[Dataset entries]
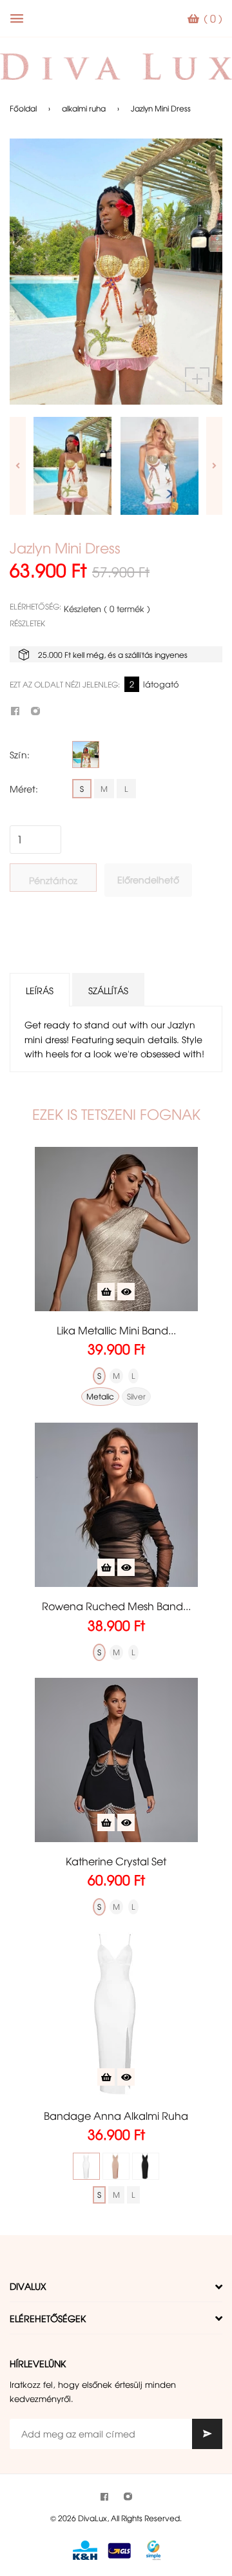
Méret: (24, 788)
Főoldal (23, 108)
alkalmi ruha (84, 108)
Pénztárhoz (53, 880)
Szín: (20, 754)
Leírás (39, 990)
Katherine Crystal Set (116, 1861)
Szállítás (108, 990)
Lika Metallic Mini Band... (116, 1330)
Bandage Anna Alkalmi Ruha (116, 2115)
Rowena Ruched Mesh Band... (116, 1605)
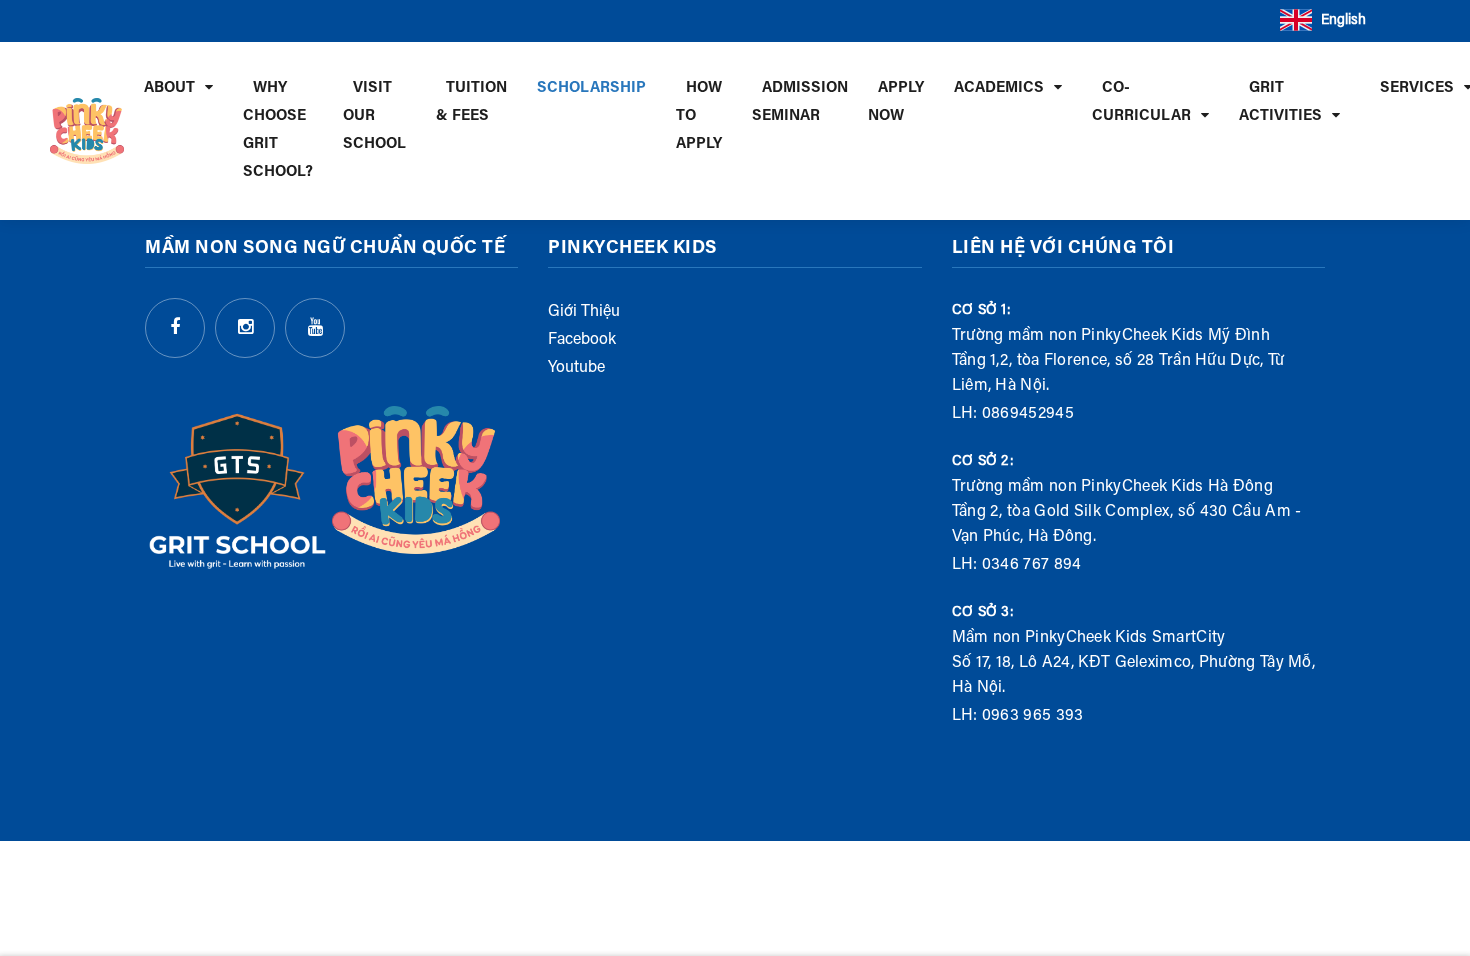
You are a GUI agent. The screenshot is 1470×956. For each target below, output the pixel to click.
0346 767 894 (1032, 565)
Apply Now (896, 102)
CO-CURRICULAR (1141, 102)
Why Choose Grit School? (278, 130)
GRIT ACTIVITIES (1280, 102)
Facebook (582, 340)
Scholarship (591, 88)
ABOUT (169, 88)
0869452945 (1028, 414)
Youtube (576, 368)
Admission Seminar (800, 102)
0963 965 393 (1033, 716)
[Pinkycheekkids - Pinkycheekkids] (87, 130)
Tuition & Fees (471, 102)
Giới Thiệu (584, 312)
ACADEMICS (999, 88)
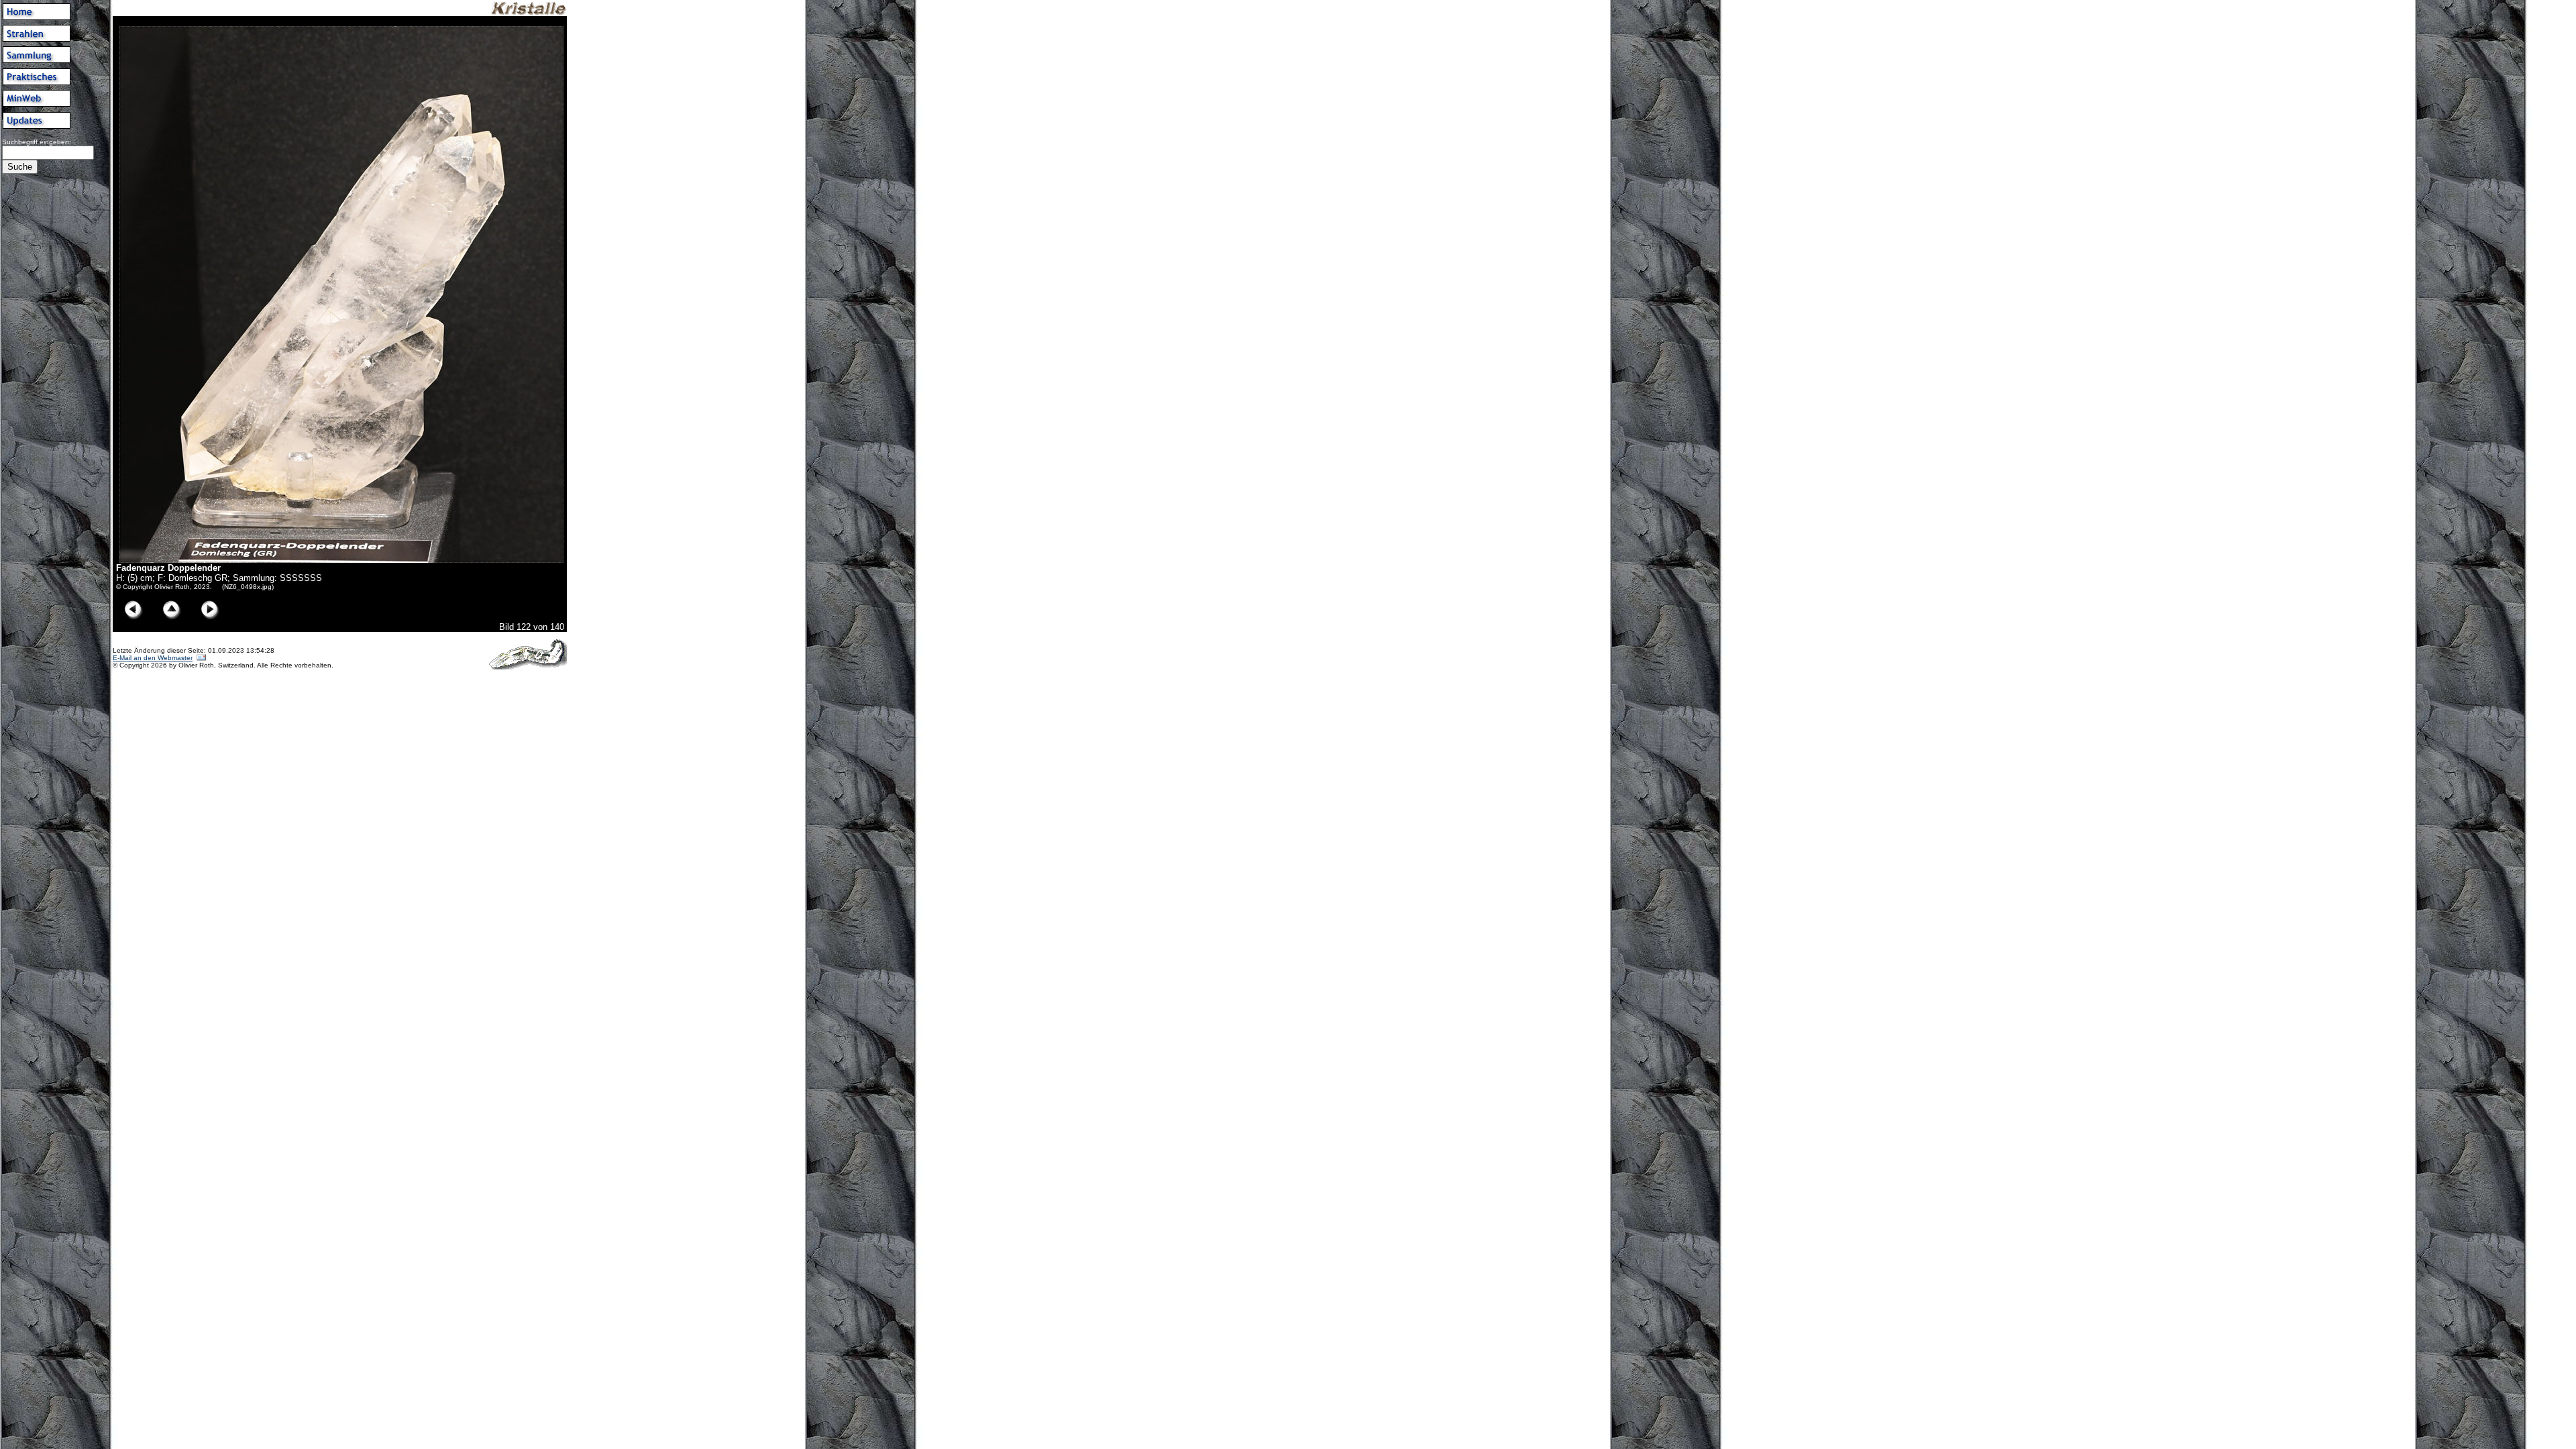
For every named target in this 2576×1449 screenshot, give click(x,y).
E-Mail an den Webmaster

» WHAT TO DO
Write out every line above again exactly, with the pictures left out.

» YOUR RESPONSE
Méret: (24, 788)
Főoldal (23, 108)
alkalmi ruha (84, 108)
Pénztárhoz (53, 880)
Szín: (20, 754)
Leírás (39, 990)
Katherine Crystal Set (116, 1861)
Szállítás (108, 990)
Lika Metallic Mini Band... (116, 1330)
Bandage Anna Alkalmi Ruha (116, 2115)
Rowena Ruched Mesh Band... (116, 1605)
You are a GUI agent. The screenshot is 1470×956. For each target below, output the pixel to click.
0346 767 894 (1032, 565)
Apply Now (896, 102)
CO-CURRICULAR (1141, 102)
Why Choose Grit School? (278, 130)
GRIT ACTIVITIES (1280, 102)
Facebook (582, 340)
Scholarship (591, 88)
ABOUT (169, 88)
0869452945 (1028, 414)
Youtube (576, 368)
Admission Seminar (800, 102)
0963 965 393 (1033, 716)
[Pinkycheekkids - Pinkycheekkids] (87, 130)
Tuition & Fees (471, 102)
Giới Thiệu (584, 312)
ACADEMICS (999, 88)
For every named target in this 2576×1449 screenshot, give click(x,y).
E-Mail an den Webmaster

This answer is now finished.